大坂なおみ、粘り勝ちでV王手 決勝はアザレンカと激突!/全米テニス

 テニス・全米オープン第11日(10日=日本時間11日、米ニューヨーク)四大大会の一つ。女子シングルス準決勝で、2年ぶり2度目の優勝を目指す世界ランキング9位の大坂なおみ(22)=日清食品=は同41位のジェニファー・ブレイディ(25)=米国=を7-6、3-6、6-3で下して決勝進出。2019年の全豪オープン以来3度目の四大大会制覇へ、あと1勝とした。
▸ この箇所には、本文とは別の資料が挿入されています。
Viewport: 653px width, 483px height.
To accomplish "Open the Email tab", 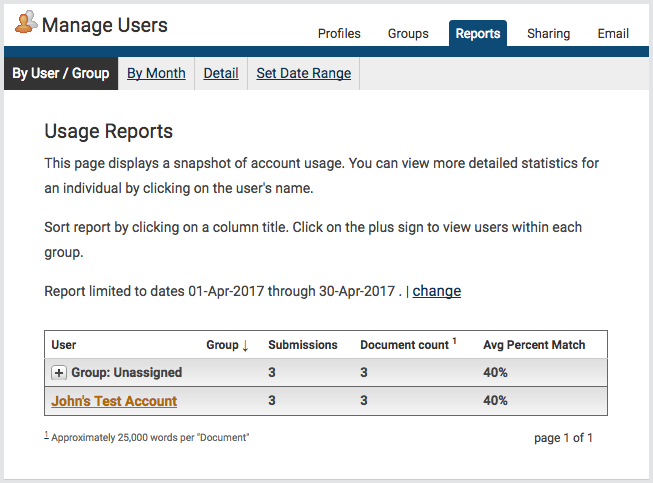I will pos(613,33).
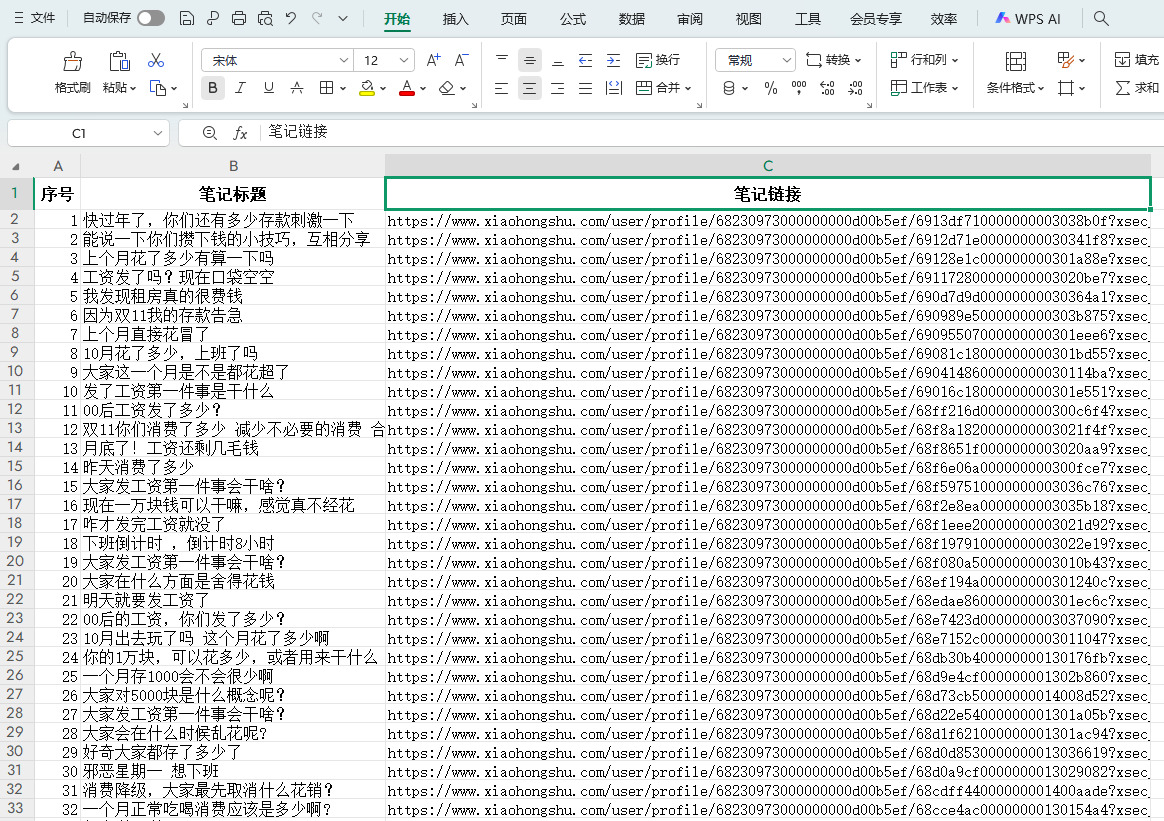Open the font name dropdown showing 宋体
This screenshot has height=821, width=1164.
pyautogui.click(x=277, y=60)
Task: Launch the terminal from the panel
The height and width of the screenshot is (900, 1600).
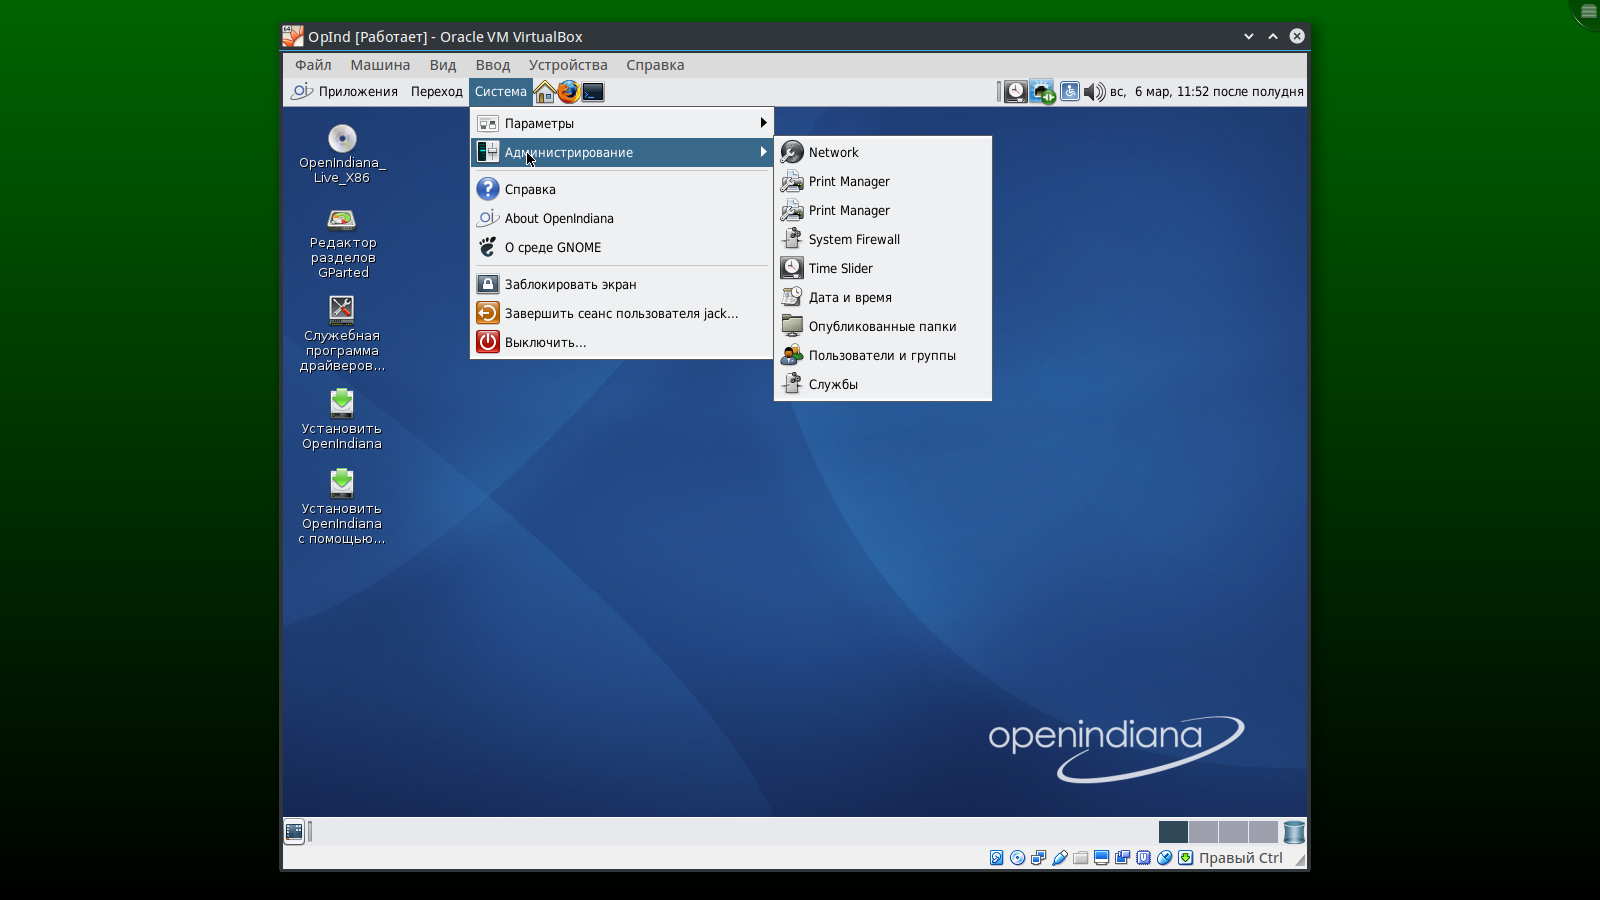Action: (593, 92)
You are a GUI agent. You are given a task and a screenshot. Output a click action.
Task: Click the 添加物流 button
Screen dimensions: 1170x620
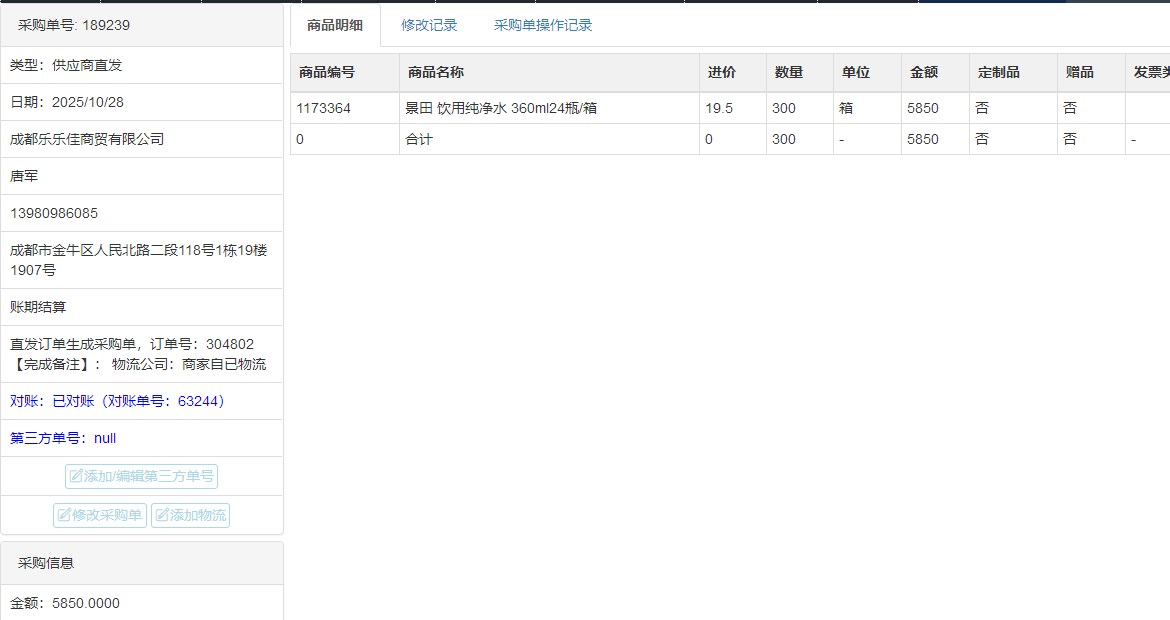pos(190,515)
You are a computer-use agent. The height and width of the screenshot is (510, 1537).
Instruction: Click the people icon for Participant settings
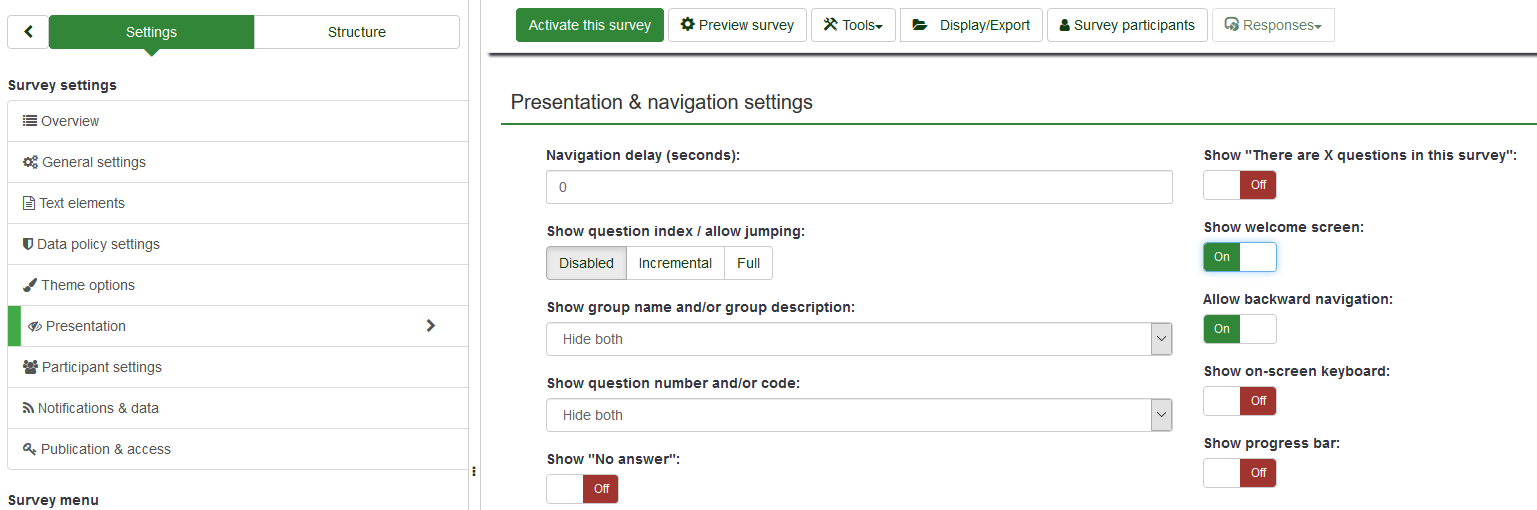pos(30,367)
12日(日本時間13日午前5時開始予定)の決勝で、世界27位のビクトリア・アザレンカ(31)=ベラルーシ=と対戦する。

 無観客のコートで、互いに一歩も譲らない激闘を演じた。186キロのサーブで相手のミスを誘い、2時間8分の熱戦に終止符を打った。長い緊張から一気に解放された大坂の顔いっぱいに笑みが広がった。勝利の瞬間は冷静にうなずくことが多かった今大会。別人のように、決勝のセンターコートに立てる喜びを爆発させた。

 「決勝に進むことができてうれしい。ニューヨークは第二の故郷だと思っているし、このコートは自分に合っている」

 準々決勝までの5試合全てでストレート勝ちし、勢いに乗るブレイディが相手。第1セットからパワフルに打ち合い、タイブレークに突入した。大坂は16回にも及ぶラリー戦をものにするなど、1-2から5連続得点。要所を締めて第1セットを先取したが、第2セットを落とした。

 「相手のプレーのレベルがずっと落ちなかった。相手は手堅く、ほぼノーチャンスに感じたほどだった」。最終セットの第4ゲームまで、ブレークポイントすら握れず苦戦。我慢の時間が続いたが、相手のサーブに粘り強く食らいつき、好機を逃さなかった。

 有言実行の決勝進出だ。人種差別への抗議の意思を示すため、1日の1回戦で被害者の名前が入った黒いマスクで入場した大坂は「(決勝までの試合数と同じ)7種類のマスクを用意した。全部見せたい」と力を込めていた。6枚目となった準決勝では、2016年にミネソタ州で警官に射殺された黒人男性フィンランド・キャスティルさんの名前が刻まれていた。試合後「テニス以外のことにも目を向けている」と改めて意義を強調した大坂。決勝進出で、7枚の“抗議マスク”を披露するという自らに課したミッションをコンプリートした。

 四大大会3度目の優勝まで1勝。中1日の決勝は12日(日本時間13日午前5時開始予定)。準決勝で四大大会23勝を誇るセリーナ・ウィリアムズ(米国)を破った元世界1位のアザレンカと対戦する。過去の対戦成績は大坂の2勝1敗だが、全豪2度制覇の実力者で「彼女は動きがいいし、自信に満ちているように感じる。タフな戦いになる」と警戒した。

 「四大大会の間はよく眠れない。目を開けた状態で横になると思うけど、睡眠を心掛けたい」とほほ笑んだ大坂。コロナ禍にあっても、心身ともに充実する22歳がニューヨークで女王に返り咲く。